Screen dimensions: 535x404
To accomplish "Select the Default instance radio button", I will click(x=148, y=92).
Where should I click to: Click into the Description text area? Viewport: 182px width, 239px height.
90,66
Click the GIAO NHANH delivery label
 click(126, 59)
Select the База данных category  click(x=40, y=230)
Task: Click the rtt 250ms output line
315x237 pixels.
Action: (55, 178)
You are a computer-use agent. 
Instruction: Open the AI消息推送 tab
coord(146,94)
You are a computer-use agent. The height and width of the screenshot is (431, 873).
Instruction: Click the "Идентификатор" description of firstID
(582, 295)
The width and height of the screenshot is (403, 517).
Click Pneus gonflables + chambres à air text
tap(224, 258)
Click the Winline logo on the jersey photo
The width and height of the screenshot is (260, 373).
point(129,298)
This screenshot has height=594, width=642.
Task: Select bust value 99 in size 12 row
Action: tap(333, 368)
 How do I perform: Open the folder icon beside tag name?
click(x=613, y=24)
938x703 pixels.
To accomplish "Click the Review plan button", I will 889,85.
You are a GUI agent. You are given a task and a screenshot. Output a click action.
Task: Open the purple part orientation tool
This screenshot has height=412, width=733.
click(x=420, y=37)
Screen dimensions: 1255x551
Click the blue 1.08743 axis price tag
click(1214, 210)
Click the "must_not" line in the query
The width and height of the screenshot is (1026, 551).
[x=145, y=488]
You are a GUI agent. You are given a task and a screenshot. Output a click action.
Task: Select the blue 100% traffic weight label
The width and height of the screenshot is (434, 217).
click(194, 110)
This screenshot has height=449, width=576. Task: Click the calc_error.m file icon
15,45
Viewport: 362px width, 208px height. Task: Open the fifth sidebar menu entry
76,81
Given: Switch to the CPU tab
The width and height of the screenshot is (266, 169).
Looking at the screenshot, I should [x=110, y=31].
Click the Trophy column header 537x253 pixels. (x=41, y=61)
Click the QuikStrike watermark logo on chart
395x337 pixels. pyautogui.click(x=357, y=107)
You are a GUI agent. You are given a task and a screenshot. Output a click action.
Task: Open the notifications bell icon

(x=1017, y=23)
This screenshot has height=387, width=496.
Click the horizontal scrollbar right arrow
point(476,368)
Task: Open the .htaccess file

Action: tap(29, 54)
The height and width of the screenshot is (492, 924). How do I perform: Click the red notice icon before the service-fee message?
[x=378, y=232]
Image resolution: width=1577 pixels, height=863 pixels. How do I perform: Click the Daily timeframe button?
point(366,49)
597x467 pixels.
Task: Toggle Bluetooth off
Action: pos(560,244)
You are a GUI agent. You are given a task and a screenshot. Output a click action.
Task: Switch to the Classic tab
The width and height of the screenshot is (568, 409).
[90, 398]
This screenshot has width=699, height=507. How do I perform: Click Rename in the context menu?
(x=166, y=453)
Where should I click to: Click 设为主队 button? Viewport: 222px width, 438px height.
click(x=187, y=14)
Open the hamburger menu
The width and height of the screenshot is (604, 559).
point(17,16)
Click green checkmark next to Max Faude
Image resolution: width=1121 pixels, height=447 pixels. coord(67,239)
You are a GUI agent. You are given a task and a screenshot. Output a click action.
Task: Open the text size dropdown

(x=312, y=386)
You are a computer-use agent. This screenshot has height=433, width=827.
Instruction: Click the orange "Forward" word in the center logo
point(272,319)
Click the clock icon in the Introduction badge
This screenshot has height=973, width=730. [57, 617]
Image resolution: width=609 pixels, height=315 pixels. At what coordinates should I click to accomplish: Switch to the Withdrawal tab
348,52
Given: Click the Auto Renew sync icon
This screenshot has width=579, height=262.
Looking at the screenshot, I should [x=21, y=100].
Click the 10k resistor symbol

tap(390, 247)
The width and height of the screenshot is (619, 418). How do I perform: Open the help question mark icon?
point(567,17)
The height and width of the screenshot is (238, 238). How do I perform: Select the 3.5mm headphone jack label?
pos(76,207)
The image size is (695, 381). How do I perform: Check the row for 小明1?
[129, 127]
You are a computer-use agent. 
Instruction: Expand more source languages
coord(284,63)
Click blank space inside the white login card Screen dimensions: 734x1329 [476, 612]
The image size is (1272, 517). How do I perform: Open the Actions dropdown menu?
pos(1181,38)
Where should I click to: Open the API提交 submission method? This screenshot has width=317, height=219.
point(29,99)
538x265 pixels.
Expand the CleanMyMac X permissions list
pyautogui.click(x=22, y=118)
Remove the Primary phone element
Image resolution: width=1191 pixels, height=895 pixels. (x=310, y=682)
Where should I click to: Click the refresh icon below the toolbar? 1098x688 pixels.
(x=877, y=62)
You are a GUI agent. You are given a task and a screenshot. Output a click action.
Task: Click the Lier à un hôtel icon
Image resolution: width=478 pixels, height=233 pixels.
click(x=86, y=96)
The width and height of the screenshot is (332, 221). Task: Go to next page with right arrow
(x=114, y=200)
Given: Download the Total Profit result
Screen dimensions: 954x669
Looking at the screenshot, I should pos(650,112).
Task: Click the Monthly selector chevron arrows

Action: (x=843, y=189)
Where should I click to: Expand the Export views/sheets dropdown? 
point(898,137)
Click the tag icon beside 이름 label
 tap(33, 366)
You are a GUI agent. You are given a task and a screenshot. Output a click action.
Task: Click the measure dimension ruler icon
○ ○ ○ ○ ○ ○ ○
Task prompt:
What lines hold the string "will"? Pick them out of the data.

Output:
To accomplish "Select the Default instance radio button", I will click(x=148, y=92).
To accomplish "Click the Review plan button", I will 889,85.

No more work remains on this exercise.